Right in the middle of his dire situation there is a little slave girl, a witness of the power of God, a girl taken from her land and her family by this very man. She is a nobody, he is a somebody. She has no name, his name is revered. She is low, he is high. She knows a Godly man back in her hometown could do something about this. She had seen God work through this man before.
How easy it would have been to ignore her voice, but he didn’t.
4 So Naaman told the king what the young girl from Israel had said. 5 “Go and visit the prophet,” the king of Aram told him. “I will send a letter of introduction for you to take to the king of Israel.” So Naaman started out, carrying as gifts 750 pounds of silver, 150 pounds of gold,and ten sets of clothing. 6 The letter to the king of Israel said: “With this letter I present my servant Naaman. I want you to heal him of his leprosy.”
7 When the king of Israel read the letter, he tore his clothes in dismay and said, “This man sends me a leper to heal! Am I God, that I can give life and take it away? I can see that he’s just trying to pick a fight with me.”
8 But when Elisha, the man of God, heard that the king of Israel had torn his clothes in dismay, he sent this message to him: “Why are you so upset? Send Naaman to me, and he will learn that there is a true prophet here in Israel.”
9 So Naaman went with his horses and chariots and waited at the door of Elisha’s house. 10 But Elisha sent a messenger out to him with this message: “Go and wash yourself seven times in the Jordan River. Then your skin will be restored, and you will be healed of your leprosy.”
11 But Naaman became angry and stalked away. “I thought he would certainly come out to meet me!” he said. “I expected him to wave his hand over the leprosy and call on the name of the Lord his God and heal me! 12 Aren’t the rivers of Damascus, the Abana and the Pharpar, better than any of the rivers of Israel? Why shouldn’t I wash in them and be healed?” So Naaman turned and went away in a rage.
Elisha is in the house but doesn’t even get out of his chair; instead, he sends out an intern, a servant. The intern says. “Go; wash yourself seven times in the Jordan and your flesh will be restored and you will be cleansed.”
This is Gods message for Naaman but pride blinds him. “Wash in the Jordon,” he thinks to himself, “this must be some kind of a joke! Who does this Elisha think he is? I thought this would be a major production. He’d come out in person and wave his hands around and pray with big southern accent —I’ve seen how this is done on television. I’m a man of great deeds I’m prepared to do great things for this God—fight his battles, defeat his enemies, present him with great gifts and now some intern tells me to wash in the Jordan River?”
So he turned and went off in a rage, the Bible says He is offended. The last place he expected to find God was in the Jordan River. He hasn’t been treated like a great man at all.
This is an epic failure. There is a God sized moment waiting for him and he walks away.

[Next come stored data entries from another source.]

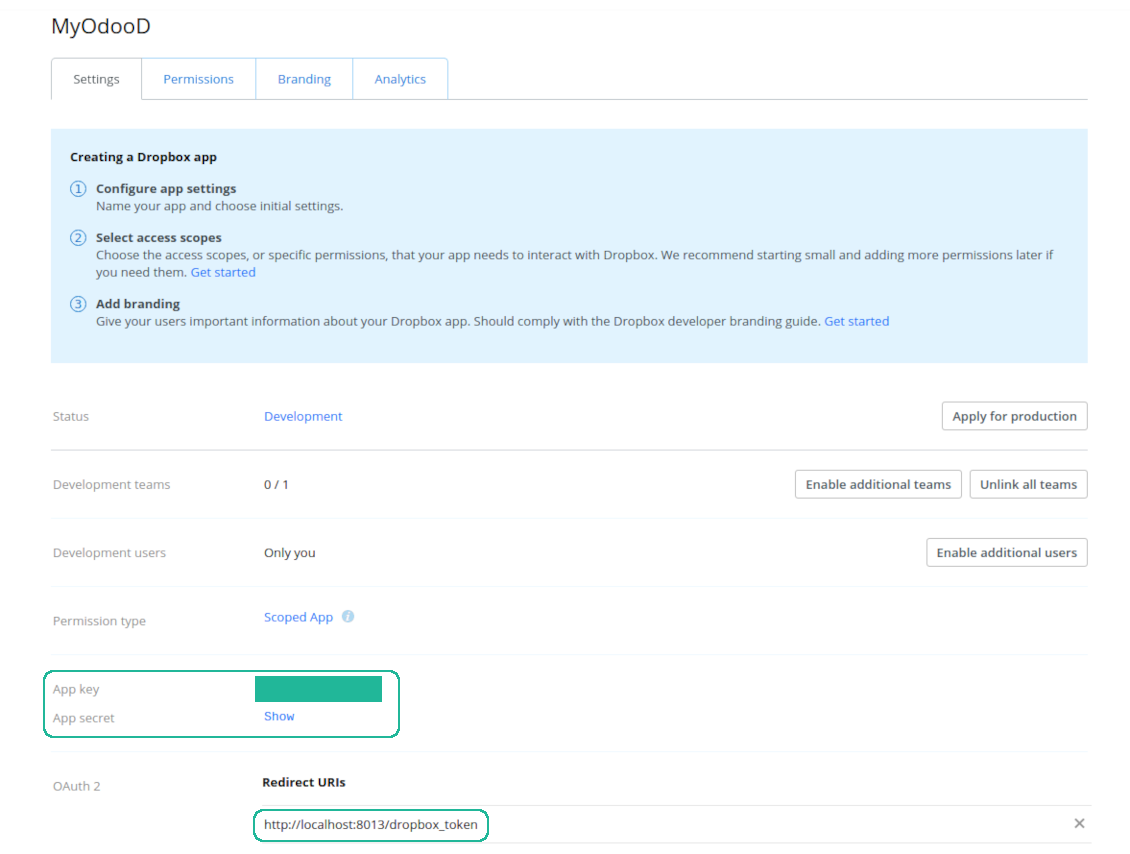Click the localhost dropbox_token redirect URI

(370, 825)
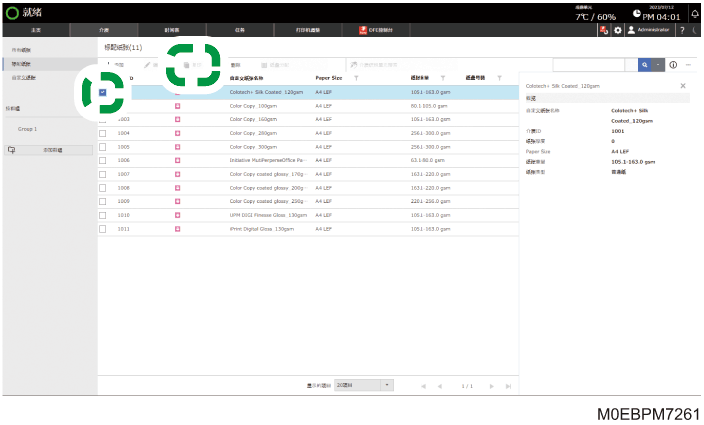The image size is (704, 425).
Task: Open the help question mark icon
Action: click(682, 30)
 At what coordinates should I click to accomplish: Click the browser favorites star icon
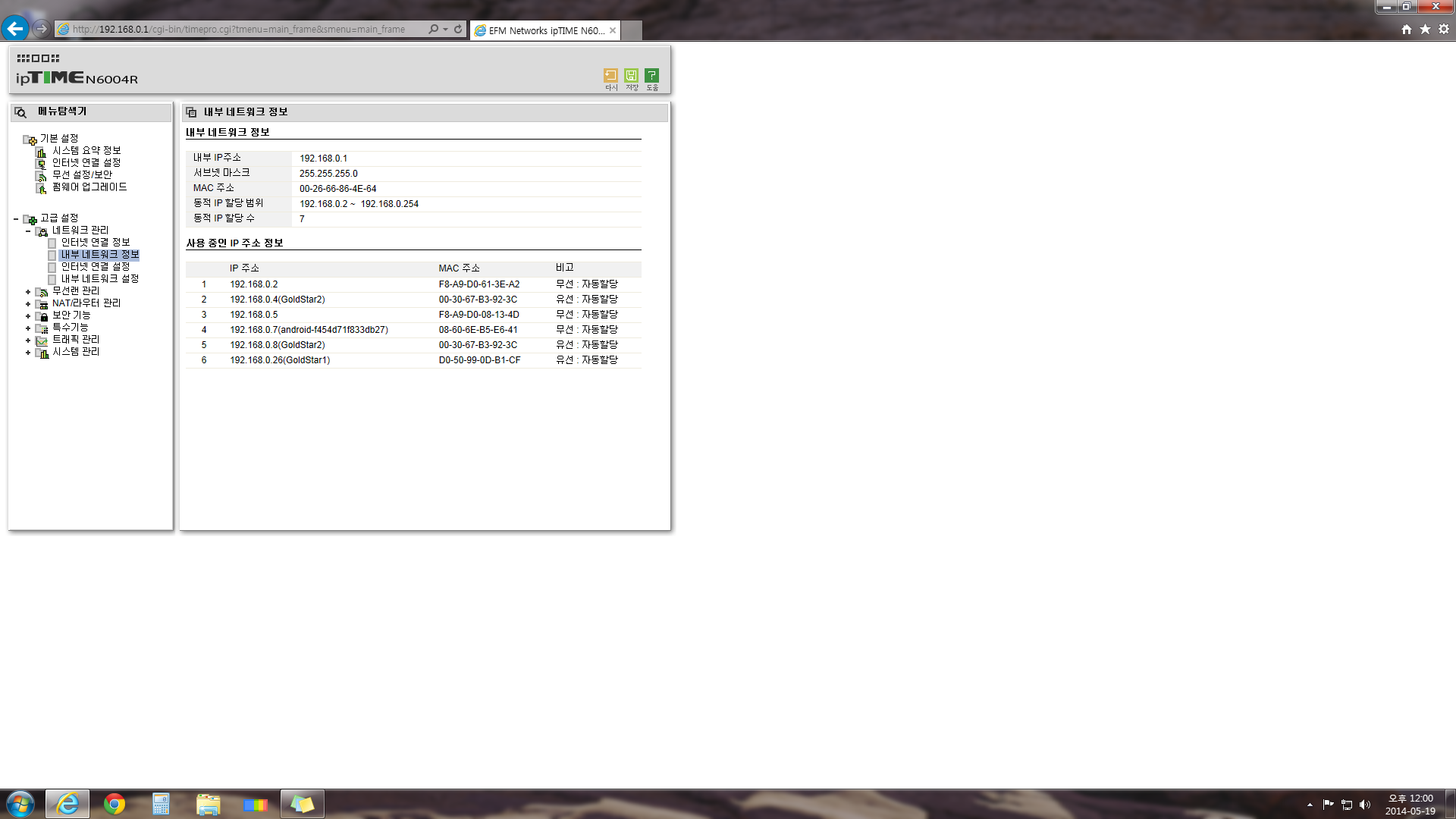1425,29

Here is his and our epic failure: pride and anger. The bible words for his anger are telling; he was raging, hot, on fire and furious. Why? Because of pride. Pride is my stubbornness and my resistance to admit that I am wrong or to acknowledge any other way but my way. His pride is hurting Himself, his king, his family, God, and his country. Pride says stuff like this:
- “Doesn’t he know who I am?” People should recognize your brilliance, intelligence, competence, spirituality, sense of humor, good looks, skills and abilities.
- “This is beneath me.”
- “I’m entitled to more respect than this.” The proud are above the rules; they don’t have to go by everyone elses rules.
- “I can’t hear you.” The proud are unable to listen to others or to God’s messages.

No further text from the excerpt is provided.